Francisco Miraglia Esse é um dos temas importantes do programa.
Caros Amigos O senhor foi morador do Crusp (Conjunto Residencial da USP), pegava ônibus circular, comia no bandejão?
Francisco Miraglia Fui. Mas muito pouco tempo, minha família era de São Paulo. Precisamos ter uma política efetiva de permanência estudantil, com destinação orçamentária especifica que atenda a demanda qualificada por moradia, alimentação e transporte.
Caros Amigos O que o senhor classifica como demanda qualificada?

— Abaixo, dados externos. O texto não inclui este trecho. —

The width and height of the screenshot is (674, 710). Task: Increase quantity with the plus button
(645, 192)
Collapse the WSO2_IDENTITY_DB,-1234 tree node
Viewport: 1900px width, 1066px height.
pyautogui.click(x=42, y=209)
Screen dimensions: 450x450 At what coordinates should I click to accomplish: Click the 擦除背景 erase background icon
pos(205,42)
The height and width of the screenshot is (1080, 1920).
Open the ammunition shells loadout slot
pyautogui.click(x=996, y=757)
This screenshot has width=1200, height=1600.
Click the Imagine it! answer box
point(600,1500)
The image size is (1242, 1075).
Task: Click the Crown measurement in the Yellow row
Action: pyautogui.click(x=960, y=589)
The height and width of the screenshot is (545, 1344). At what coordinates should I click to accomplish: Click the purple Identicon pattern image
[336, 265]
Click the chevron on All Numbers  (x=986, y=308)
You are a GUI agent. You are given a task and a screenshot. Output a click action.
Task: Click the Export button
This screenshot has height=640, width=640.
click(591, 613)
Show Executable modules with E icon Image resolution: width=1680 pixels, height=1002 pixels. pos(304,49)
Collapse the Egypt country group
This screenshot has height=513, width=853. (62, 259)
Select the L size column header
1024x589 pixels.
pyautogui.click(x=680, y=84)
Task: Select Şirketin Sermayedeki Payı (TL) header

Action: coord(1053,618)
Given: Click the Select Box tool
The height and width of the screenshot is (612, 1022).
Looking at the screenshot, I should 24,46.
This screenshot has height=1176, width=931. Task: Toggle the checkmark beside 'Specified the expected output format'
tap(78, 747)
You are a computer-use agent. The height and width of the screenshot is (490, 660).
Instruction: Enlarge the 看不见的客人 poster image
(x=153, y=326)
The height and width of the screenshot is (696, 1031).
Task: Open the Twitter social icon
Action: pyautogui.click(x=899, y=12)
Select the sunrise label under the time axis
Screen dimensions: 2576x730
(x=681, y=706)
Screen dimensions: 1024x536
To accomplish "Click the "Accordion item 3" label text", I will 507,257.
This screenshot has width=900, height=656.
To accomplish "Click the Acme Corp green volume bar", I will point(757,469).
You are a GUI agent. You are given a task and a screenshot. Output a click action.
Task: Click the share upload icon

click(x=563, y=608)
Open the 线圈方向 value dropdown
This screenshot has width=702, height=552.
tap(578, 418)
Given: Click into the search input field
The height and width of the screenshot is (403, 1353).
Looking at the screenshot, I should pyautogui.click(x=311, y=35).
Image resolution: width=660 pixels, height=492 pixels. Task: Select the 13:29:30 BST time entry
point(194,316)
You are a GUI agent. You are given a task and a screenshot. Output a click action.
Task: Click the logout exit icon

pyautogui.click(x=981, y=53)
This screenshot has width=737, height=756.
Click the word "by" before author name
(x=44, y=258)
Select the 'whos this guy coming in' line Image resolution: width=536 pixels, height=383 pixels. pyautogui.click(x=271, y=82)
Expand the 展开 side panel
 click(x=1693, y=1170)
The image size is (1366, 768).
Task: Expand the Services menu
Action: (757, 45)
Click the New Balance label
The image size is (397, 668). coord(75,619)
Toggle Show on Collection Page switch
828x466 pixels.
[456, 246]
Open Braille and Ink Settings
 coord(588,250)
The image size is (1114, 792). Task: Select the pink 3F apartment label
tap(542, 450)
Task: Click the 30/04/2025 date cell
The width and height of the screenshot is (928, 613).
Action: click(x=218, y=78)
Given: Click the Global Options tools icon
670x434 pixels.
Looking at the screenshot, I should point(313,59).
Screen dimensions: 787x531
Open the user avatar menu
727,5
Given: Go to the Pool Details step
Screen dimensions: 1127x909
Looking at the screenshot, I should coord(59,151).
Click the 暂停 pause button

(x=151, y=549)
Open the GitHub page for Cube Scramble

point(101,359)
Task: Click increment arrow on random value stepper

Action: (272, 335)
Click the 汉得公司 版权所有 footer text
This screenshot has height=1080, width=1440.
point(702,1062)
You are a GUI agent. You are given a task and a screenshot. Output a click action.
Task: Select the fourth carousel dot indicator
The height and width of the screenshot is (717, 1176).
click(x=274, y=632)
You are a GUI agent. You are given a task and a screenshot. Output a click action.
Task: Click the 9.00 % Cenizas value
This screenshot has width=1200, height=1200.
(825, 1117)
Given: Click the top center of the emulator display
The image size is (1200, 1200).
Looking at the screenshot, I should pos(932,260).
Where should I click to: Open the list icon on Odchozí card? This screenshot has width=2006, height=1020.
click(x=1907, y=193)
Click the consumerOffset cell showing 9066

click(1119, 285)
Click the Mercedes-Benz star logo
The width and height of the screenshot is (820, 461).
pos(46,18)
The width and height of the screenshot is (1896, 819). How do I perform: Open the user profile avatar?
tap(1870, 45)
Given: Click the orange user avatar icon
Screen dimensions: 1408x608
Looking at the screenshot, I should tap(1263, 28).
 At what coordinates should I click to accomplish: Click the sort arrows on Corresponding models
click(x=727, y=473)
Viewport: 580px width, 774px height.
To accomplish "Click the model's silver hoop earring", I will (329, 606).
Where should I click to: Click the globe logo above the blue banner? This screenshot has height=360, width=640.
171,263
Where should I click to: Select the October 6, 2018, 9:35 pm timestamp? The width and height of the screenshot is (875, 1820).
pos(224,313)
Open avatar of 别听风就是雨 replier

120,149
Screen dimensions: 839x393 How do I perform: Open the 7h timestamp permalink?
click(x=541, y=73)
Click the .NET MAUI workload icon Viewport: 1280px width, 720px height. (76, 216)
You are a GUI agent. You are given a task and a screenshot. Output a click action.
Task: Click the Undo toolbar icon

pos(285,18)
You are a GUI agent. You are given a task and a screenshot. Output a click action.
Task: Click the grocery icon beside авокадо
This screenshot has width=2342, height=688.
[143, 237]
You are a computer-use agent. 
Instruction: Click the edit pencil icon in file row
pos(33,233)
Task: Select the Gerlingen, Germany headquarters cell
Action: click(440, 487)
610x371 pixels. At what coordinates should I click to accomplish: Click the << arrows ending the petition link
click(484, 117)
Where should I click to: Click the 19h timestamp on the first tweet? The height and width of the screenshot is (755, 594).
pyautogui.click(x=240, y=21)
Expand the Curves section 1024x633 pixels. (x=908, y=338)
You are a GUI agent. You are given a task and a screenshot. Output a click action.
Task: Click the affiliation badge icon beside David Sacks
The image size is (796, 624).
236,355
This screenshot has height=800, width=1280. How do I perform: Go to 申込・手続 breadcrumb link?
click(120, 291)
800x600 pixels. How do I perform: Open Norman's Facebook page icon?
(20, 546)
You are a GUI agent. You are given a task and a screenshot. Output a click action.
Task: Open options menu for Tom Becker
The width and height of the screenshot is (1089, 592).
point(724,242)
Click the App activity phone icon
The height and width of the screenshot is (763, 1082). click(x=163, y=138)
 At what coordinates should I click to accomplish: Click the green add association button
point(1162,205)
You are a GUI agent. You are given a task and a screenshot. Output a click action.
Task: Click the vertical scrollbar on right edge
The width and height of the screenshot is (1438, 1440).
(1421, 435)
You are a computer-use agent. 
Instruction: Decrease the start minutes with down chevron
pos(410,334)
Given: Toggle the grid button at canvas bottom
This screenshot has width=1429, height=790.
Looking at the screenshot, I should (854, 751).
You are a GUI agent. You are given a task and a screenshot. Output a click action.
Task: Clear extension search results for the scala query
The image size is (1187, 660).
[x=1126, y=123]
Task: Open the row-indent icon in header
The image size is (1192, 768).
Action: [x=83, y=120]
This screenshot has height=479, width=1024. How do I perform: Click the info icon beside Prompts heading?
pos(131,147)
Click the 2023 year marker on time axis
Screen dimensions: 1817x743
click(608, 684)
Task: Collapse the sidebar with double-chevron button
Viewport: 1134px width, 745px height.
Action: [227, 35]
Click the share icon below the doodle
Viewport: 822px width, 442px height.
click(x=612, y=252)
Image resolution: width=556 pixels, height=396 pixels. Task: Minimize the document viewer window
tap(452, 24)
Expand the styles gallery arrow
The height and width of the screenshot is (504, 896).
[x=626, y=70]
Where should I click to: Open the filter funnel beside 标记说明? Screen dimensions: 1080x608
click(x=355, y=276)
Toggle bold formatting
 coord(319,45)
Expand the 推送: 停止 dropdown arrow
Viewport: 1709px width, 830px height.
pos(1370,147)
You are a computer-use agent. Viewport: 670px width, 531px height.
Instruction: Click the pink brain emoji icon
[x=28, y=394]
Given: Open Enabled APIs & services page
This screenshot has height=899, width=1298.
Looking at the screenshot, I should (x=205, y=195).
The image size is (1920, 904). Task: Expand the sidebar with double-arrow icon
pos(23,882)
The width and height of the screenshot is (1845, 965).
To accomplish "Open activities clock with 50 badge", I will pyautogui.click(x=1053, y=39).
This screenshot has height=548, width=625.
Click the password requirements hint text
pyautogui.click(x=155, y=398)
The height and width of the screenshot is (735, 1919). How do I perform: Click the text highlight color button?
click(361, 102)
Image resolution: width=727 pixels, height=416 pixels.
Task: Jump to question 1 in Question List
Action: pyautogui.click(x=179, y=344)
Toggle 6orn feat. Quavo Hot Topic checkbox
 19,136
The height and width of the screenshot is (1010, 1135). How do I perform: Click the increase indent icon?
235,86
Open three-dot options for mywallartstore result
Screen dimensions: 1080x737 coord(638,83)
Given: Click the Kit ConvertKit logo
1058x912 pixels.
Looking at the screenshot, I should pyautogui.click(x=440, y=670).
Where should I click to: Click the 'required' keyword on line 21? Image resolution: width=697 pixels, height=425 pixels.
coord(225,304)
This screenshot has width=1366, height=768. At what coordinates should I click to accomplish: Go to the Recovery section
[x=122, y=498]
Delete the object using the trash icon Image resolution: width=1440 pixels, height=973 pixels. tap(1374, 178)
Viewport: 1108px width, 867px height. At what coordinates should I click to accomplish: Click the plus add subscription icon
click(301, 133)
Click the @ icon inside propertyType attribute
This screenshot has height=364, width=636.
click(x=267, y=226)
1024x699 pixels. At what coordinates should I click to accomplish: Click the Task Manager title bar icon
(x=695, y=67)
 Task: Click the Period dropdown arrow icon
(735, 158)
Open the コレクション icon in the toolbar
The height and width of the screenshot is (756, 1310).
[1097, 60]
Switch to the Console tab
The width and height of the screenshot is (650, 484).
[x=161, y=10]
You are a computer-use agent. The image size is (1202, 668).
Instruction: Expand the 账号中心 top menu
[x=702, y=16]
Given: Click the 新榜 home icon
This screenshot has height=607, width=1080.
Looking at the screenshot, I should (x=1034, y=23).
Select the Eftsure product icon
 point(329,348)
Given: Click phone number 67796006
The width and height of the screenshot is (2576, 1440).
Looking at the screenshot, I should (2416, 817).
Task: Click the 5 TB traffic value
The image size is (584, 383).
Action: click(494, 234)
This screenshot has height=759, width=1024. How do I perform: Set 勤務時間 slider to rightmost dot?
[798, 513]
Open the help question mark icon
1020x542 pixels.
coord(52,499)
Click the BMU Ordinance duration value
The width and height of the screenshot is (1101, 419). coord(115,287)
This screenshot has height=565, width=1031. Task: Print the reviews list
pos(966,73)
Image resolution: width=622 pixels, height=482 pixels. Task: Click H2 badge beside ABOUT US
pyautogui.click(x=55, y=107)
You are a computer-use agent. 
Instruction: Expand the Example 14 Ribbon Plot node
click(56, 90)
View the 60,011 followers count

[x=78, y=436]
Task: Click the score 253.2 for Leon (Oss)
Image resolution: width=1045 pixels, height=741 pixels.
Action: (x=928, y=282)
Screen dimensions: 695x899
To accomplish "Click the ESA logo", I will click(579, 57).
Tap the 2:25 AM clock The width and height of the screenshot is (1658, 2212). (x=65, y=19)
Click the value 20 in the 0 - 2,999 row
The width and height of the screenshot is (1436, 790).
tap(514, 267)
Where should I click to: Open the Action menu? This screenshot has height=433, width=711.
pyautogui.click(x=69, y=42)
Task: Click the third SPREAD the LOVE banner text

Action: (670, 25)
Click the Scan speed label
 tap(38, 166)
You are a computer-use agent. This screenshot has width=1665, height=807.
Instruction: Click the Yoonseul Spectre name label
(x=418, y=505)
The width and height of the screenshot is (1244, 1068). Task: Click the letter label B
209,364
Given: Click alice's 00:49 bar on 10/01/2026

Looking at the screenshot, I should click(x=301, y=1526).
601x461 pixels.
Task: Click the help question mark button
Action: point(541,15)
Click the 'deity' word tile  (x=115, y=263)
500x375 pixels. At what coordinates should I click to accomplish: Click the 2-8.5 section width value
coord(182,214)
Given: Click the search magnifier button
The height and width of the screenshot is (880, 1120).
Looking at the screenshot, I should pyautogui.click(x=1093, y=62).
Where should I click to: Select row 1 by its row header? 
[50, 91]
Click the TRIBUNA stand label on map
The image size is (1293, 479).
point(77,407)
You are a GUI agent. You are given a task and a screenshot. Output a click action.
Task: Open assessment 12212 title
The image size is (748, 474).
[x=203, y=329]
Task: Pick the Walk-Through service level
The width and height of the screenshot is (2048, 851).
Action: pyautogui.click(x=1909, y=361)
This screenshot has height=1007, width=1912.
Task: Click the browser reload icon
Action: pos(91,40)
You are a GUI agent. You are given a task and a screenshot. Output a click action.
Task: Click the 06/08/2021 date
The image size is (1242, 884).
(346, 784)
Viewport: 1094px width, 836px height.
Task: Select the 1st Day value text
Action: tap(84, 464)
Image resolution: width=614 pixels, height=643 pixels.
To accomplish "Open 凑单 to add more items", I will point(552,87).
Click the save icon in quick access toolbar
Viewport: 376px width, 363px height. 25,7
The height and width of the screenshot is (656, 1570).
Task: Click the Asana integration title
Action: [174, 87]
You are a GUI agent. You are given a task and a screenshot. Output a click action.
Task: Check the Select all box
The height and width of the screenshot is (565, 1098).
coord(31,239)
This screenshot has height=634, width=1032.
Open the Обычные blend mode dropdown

Francisco Miraglia Deve se formar uma comissão pela administração da universidade, professores, estudantes e funcionários para estabelecer critérios para se fazer esses repasses. Vai depender de certos critérios socioeconômicos que precisa se estabelecer. Alguém na faixa de renda de 50 salários mínimos não vai precisar da política de permanência estudantil, agora alguém oriundo de uma família que receba três salários mínimos, provavelmente vai precisar. Por isso, é preciso se discutir, estabelecer a qualificação da demanda e atender toda a demanda que for qualificada. O corpo da universidade tem de discutir isso, não sou candidato a imperador.
Caros Amigos Quais são suas propostas para os funcionários da USP?
Francisco Miraglia Primeiro a manutenção de um canal de dialogo com os funcionários e com sua entidade representativa. Estabelecer uma carreira que seja justa, simples, baseada em critérios claros e que não dependa se o chefe gosta mais de mim eu subo e se não gosta eu não subo. Além disso, precisamos reverter a terceirização. O que a terceirização faz na realidade é permitir que a universidade pública participe da super exploração do trabalho na sociedade. A universidade pública que é sustentada pelo dinheiro da população, por imposto indireto, como ICMS, não pode tomar esse tipo de atitude. Por exemplo, na área de segurança, tem de ser funcionário contratado pela universidade, tem de ser funcionário público concursado. É preciso valorizar também o trabalho dos técnicos administrativos e dos que trabalham em laboratório. A universidade não funcionaria se não tivesse esses profissionais. Também precisamos incentivar a participação dos funcionários na aquisição do conhecimento que é produzido na universidade, precisamos abrir a oportunidade para fazerem cursos.
Caros Amigos Como o senhor vê cursos de educação à distância, como os propostos na formatação da Univesp?
Francisco Miraglia É possível utilizar os famosos TICs (Tecnologia de Informação e Comunicação) para fazer uma série de coisas, não tenho a menor dúvida de que cirugiões experientes podem via vídeo conferência, ao assistir um colega em hospital de Paris aprender uma técnica cirúrgica. Agora para a formação básica, inicial, a presencial é absolutamente fundamental. Conviver com os colegas, ter acesso à biblioteca, iniciação cientifica, aos laboratórios, à discussão com os professores, aos grupos de estudos, tudo isso é absolutamente fundamental, para a formação da reflexão critica da pessoa. As aulas presenciais para a formação básica são fundamentais. O que nos preocupa enormemente é que estão começando pelos professores, que vão formar as gerações futuras.